Use the following instructions to create appropriate directories:
Create the NameNode Directories
On the node that hosts the NameNode service, execute the following commands:
mkdir -p $DFS_NAME_DIR; chown -R $HDFS_USER:$HADOOP_GROUP $DFS_NAME_DIR; chmod -R 755 $DFS_NAME_DIR;
Where:
$DFS_NAME_DIR is the space separated list of directories where NameNode stores the file system image. For example,
/grid/hadoop/hdfs/nn /grid1/hadoop/hdfs/nn
.$HDFS_USER is the user owning the HDFS services. For example, hdfs.
$HADOOP_GROUP is a common group shared by services. For example, hadoop.

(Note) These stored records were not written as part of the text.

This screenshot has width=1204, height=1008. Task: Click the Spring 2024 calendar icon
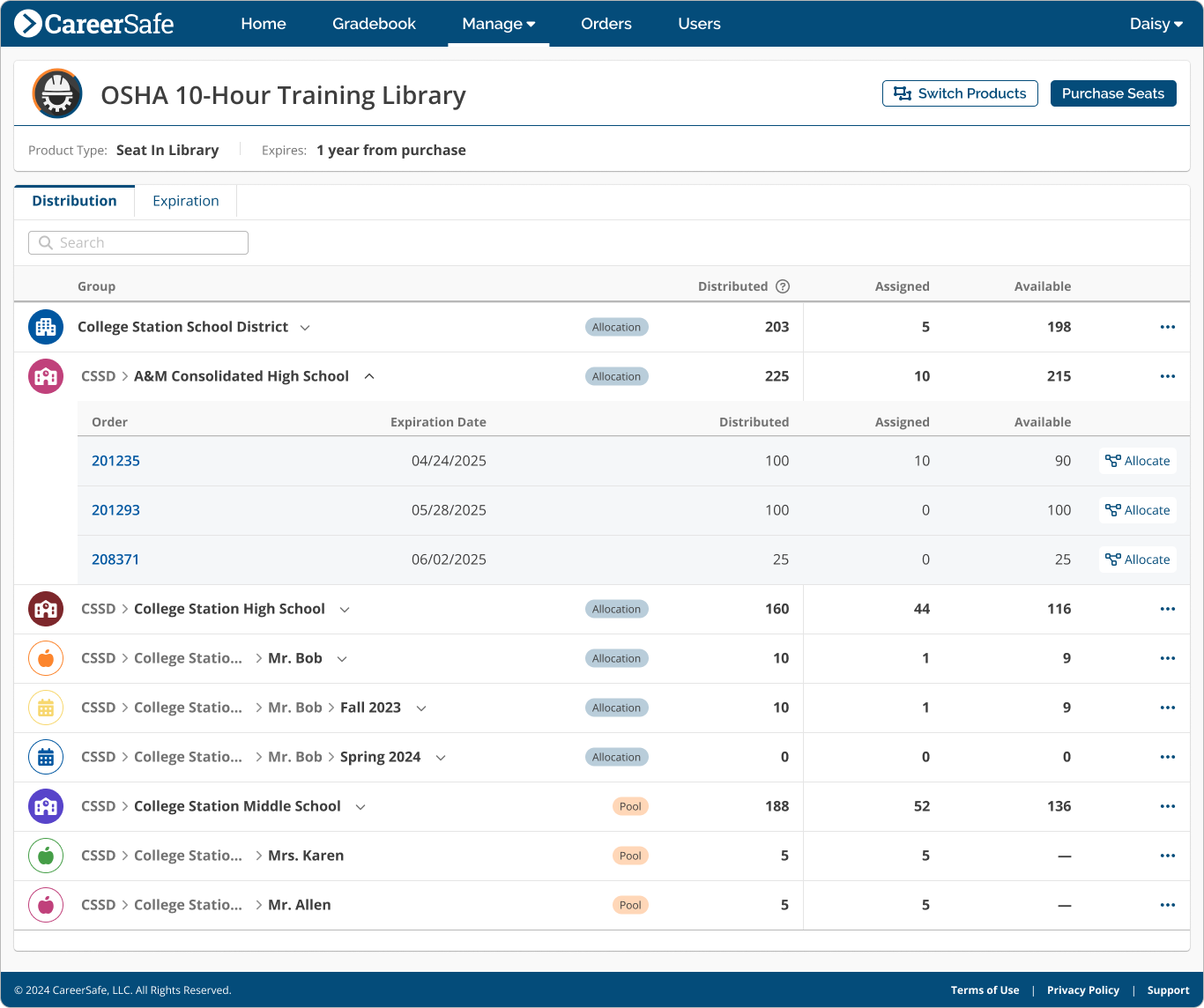point(46,757)
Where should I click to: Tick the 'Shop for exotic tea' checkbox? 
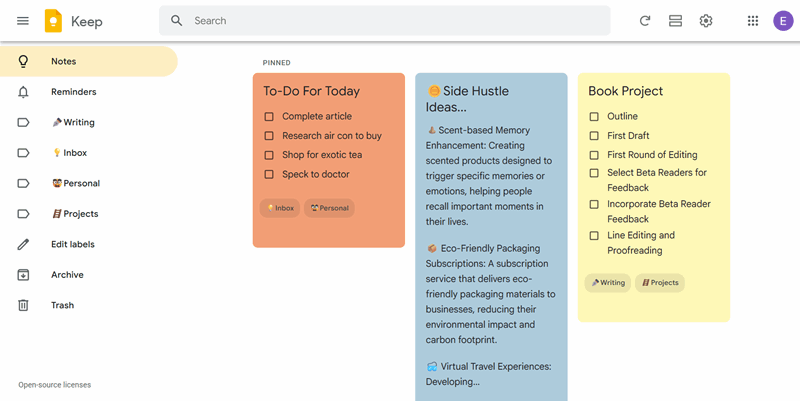(269, 155)
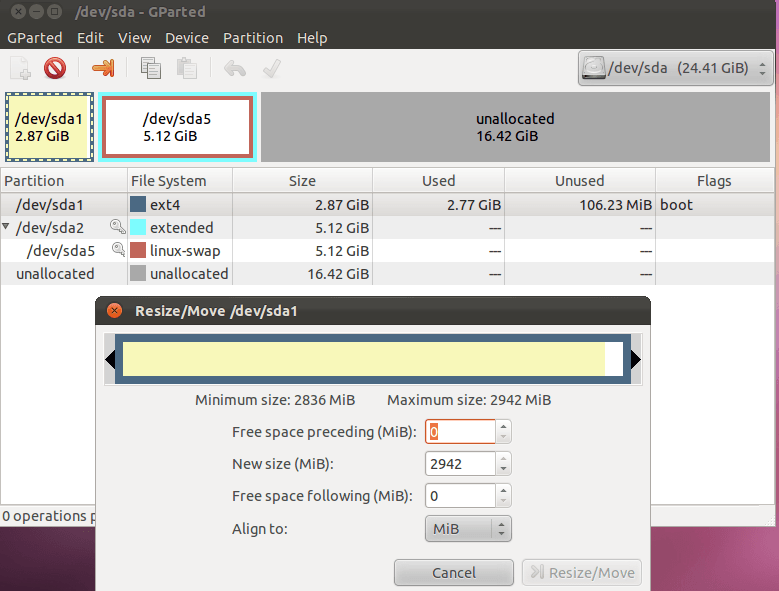Click the Resize/Move toolbar icon

click(102, 68)
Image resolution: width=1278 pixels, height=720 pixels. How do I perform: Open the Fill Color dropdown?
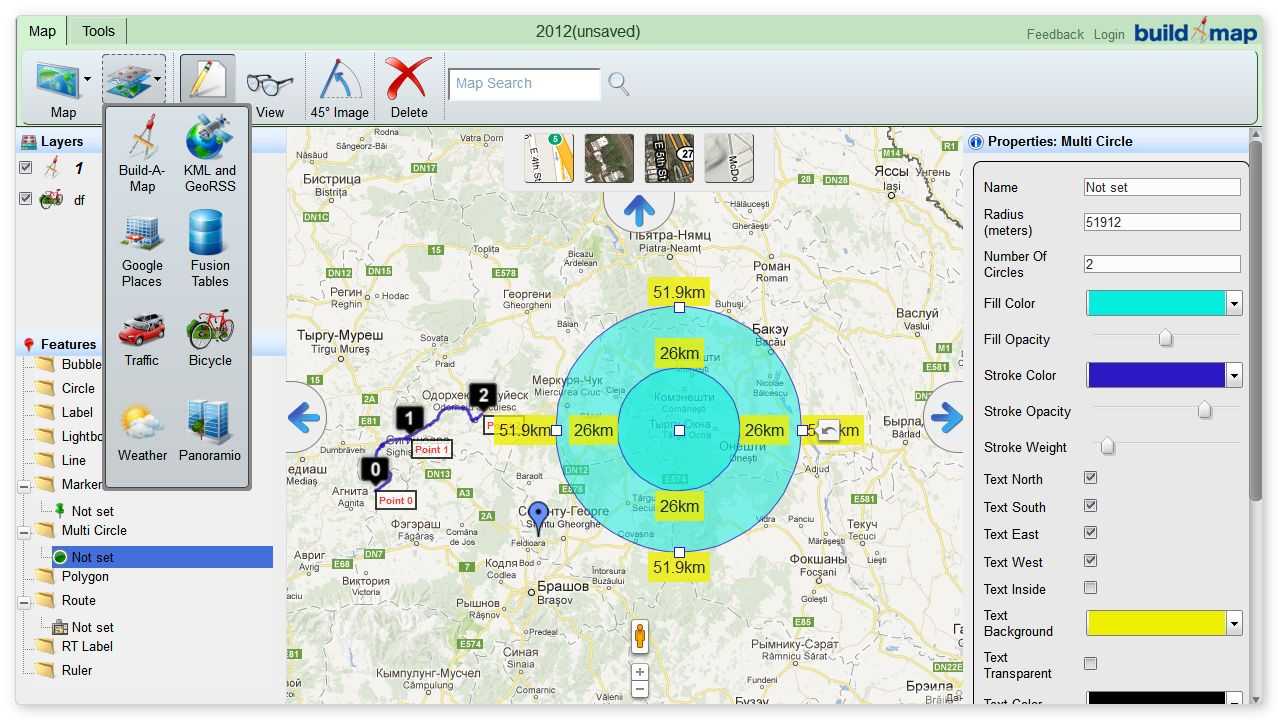coord(1234,304)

Create the SecondaryNameNode Directories
On all the nodes that can potentially run the SecondaryNameNode service, execute the following commands:
mkdir -p $FS_CHECKPOINT_DIR; chown -R $HDFS_USER:$HADOOP_GROUP $FS_CHECKPOINT_DIR; chmod -R 755 $FS_CHECKPOINT_DIR;
where:
$FS_CHECKPOINT_DIR is the space-separated list of directories where SecondaryNameNode should store the checkpoint image. For example,
/grid/hadoop/hdfs/snn /grid1/hadoop/hdfs/snn /grid2/hadoop/hdfs/snn
.$HDFS_USER is the user owning the HDFS services. For example, hdfs.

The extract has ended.